Centrale Raad van Beroep
In deze zaak heeft de Centrale Raad van Beroep op 21 januari 2025 uitspraak gedaan in het hoger beroep van appellant tegen de niet-ontvankelijk verklaring van zijn hoger beroep door de rechtbank Noord-Nederland. De Raad verklaart het verzet van appellant ongegrond. Appellant had verzet aangetekend tegen de uitspraak van 4 juni 2024, waarin zijn hoger beroep niet-ontvankelijk was verklaard omdat het beroepschrift niet de benodigde gronden bevatte.
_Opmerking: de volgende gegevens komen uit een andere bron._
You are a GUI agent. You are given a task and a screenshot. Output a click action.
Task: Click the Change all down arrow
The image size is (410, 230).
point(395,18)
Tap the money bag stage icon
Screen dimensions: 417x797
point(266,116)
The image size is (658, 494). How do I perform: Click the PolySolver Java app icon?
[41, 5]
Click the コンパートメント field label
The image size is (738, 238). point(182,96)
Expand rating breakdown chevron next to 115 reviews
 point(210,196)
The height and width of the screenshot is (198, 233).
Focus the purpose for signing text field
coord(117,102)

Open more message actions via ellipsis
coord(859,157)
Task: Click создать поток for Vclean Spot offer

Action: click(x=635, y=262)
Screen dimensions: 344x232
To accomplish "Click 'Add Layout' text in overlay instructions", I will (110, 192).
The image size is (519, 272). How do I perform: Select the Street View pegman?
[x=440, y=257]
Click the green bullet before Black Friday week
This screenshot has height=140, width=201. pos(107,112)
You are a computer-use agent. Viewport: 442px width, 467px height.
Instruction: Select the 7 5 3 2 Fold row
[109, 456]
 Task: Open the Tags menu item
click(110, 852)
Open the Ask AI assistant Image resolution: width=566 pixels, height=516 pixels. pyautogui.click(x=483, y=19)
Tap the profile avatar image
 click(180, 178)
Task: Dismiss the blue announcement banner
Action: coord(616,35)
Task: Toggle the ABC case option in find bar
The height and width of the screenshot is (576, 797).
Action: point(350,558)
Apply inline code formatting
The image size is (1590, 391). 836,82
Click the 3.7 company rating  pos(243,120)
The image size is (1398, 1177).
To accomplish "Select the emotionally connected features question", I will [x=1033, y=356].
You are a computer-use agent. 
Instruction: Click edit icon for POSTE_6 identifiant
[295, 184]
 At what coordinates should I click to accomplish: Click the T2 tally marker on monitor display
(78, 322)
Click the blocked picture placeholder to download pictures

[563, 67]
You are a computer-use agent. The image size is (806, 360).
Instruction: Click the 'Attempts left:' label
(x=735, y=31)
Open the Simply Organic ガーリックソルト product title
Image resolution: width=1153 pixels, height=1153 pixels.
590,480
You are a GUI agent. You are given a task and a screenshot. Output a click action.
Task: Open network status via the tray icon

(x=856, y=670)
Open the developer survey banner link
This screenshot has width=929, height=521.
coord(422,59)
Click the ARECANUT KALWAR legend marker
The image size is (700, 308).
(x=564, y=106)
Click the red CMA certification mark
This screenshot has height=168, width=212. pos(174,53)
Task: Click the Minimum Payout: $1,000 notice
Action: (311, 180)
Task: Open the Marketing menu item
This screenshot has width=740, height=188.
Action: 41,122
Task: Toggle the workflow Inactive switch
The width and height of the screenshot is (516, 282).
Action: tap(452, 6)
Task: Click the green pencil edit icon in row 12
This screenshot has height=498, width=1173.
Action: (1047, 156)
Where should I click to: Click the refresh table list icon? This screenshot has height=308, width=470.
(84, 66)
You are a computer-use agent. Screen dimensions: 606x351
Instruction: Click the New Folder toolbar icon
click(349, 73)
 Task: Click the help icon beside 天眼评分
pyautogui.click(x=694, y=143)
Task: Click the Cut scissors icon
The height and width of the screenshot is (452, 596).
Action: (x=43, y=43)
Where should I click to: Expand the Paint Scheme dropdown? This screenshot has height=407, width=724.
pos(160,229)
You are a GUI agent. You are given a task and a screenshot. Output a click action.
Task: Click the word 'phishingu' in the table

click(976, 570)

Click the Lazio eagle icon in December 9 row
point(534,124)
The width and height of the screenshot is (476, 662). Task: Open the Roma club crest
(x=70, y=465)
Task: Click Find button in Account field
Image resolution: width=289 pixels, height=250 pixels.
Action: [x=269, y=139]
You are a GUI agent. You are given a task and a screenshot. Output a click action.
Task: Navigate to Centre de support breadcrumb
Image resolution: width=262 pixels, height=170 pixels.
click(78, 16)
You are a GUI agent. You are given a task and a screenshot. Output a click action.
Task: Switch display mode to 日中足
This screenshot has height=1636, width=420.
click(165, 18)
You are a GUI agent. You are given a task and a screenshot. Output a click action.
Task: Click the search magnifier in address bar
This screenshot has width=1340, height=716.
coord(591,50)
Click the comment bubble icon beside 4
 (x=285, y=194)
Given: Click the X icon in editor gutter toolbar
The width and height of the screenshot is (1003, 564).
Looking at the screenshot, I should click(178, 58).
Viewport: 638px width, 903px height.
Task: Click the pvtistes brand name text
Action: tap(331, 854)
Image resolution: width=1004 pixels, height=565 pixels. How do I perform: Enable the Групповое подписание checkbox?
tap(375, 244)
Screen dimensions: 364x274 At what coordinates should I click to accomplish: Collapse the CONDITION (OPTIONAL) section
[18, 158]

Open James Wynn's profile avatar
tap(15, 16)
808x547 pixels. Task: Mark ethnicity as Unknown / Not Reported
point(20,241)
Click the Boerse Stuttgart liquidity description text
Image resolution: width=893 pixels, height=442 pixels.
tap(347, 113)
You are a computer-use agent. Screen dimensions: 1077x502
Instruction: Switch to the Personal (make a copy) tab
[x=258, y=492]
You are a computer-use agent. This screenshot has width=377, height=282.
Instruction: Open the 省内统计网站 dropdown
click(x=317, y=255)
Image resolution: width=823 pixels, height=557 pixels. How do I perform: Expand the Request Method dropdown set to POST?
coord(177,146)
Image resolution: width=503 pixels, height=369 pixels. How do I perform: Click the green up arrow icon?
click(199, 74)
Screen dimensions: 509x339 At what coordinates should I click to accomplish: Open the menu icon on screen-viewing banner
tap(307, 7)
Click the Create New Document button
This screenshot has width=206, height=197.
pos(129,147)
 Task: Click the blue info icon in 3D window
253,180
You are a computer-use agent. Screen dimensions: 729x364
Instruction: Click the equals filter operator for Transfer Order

Appellant had de gelegenheid gekregen om dit verzuim te herstellen, maar heeft de gestelde termijnen ongebruikt laten verstrijken.
Appellant voerde in verzet aan dat hij in het buitenland verbleef en dat de aangetekende brief van 8 april 2024 pas op 13 mei 2024 door hem was ontvangen. Hij stelde ook dat hij op 21 mei 2024 gronden had ingediend. De Raad oordeelde echter dat de omstandigheden die appellant aanvoerde niet verschoonbaar waren. Het niet treffen van maatregelen voor het in ontvangst nemen van aangetekende post tijdens zijn vakantie werd als zijn eigen risico beschouwd. Bovendien was er geen bewijs van de gestelde indiening van gronden op 21 mei 2024, en zelfs als dit bewijs er was, zou het de termijnoverschrijding niet verschoonbaar maken.
De Raad besloot dat het verzet ongegrond was en dat er geen aanleiding was voor een proceskostenveroordeling. Het betaalde griffierecht van € 138,- zal door de griffier aan appellant worden terugbetaald. De uitspraak werd gedaan door mr. E.C.G. Okhuizen, in tegenwoordigheid van griffier F. Sporrel, en werd openbaar uitgesproken op 21 januari 2025.